DARSTELLUNG DES KRIEGES IN ESSAYS VON KATERYNA MISHCHENKO: EINE LINGUISTISCHE ANALYSE
DOI:
https://doi.org/10.32999/ksu2663-3426/2026-1-2Ключові слова:
Deutsch, Essayistik, Ukraine-Krieg, Diskursanalyse, TropenАнотація
Der vorliegende Beitrag befasst sich mit der Forschung der sprachlichen Repräsentation des Krieges in der Ukraine in zwei Essays von ukrainischer Autorin Kateryna Mishchenko, „Nebeneinander“ (2025) und „Spiegel der Seele“ (2023), die ins Deutsche übersetzt worden sind. Die Erforschung der Darstellung des Krieges in verschiedenen Medien ist von hoher gesellschaftlicher Relevanz und wissenschaftlicher Aktualität. Im Zentrum der Studie steht die Frage, wie unterschiedliche sprachliche Mittel genutzt werden, um die Erfahrung eines gegenwärtigen, technologisch geprägten und zugleich existenziellen Russlands Vernichtungskrieges gegen die Ukraine anschaulich und emotional wiederzuspiegeln. Die Studie ist methodologisch in Ansätze der Literatur- und Sprachwissenschaft eingebettet, die sich mit der Darstellung von Krieg und Gewalt in moderener Literatur bzw. Publizistik auseinandersetzen. Die Rede ist von einem integrativen methodischen Ansatz, der narratologische Nalyse mit sprachwissenschaftlichen Verfahren wie die kritische Diskursanalyse, die kognitive Metaphertheorie und die kognitive Metonymietheorie kombiniert.

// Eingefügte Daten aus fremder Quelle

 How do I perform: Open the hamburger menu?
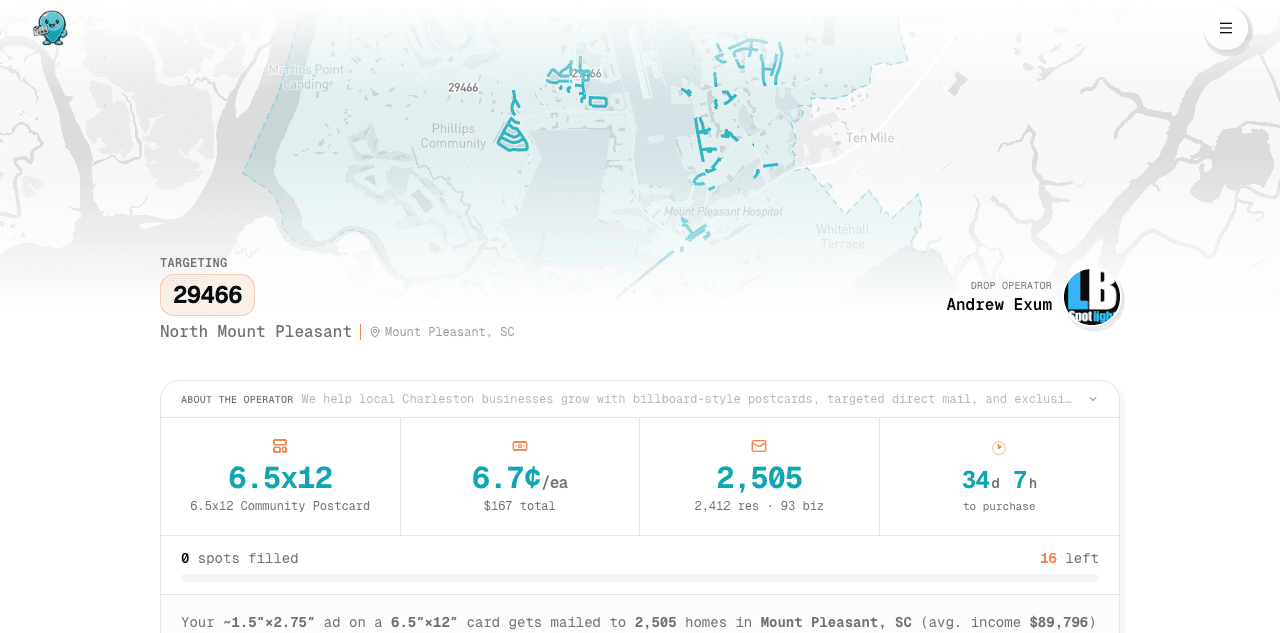(x=1226, y=28)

Die wissenschaftliche Forschung konzentriert sich auf drei wesentliche Aufgaben: 1) Wie wird Krieg sprachlich und narrativ repräsentiert? 2) Welche Rolle spielen Metaphern, Metonymien, Vergleiche und Epitheta? 3) Gibt es bei Mishchenko neue Formen der Kriegsdarstellung? Nach einer kurzen Darstellung der theoretischen Grundlagen werden die Essays analysiert und interpretiert. Die Analyse zeigt, dass die Autorin den Krieg nicht als lineares Ereignis, sondern als fragmentierte, simultane Realität inszeniert, die sich zwischen Alltag und Ausnahmezustand entfaltet. Besondere Aufmerksamkeit gilt der Rolle von Sprache, Metaphern, Menonymien, Vergleichen ect. Der Beitrag zeigt, dass Mishchenkos Texte eine neue Form der Kriegsdarstellung etablieren, die Zeugenschaft, Reflexion und poetische Verdichtung miteinander verbindet. Der Beitrag eröffnet Perspektiven für vergleichende Studien zu Medialität in der ukrainischen und europäischen Literatur.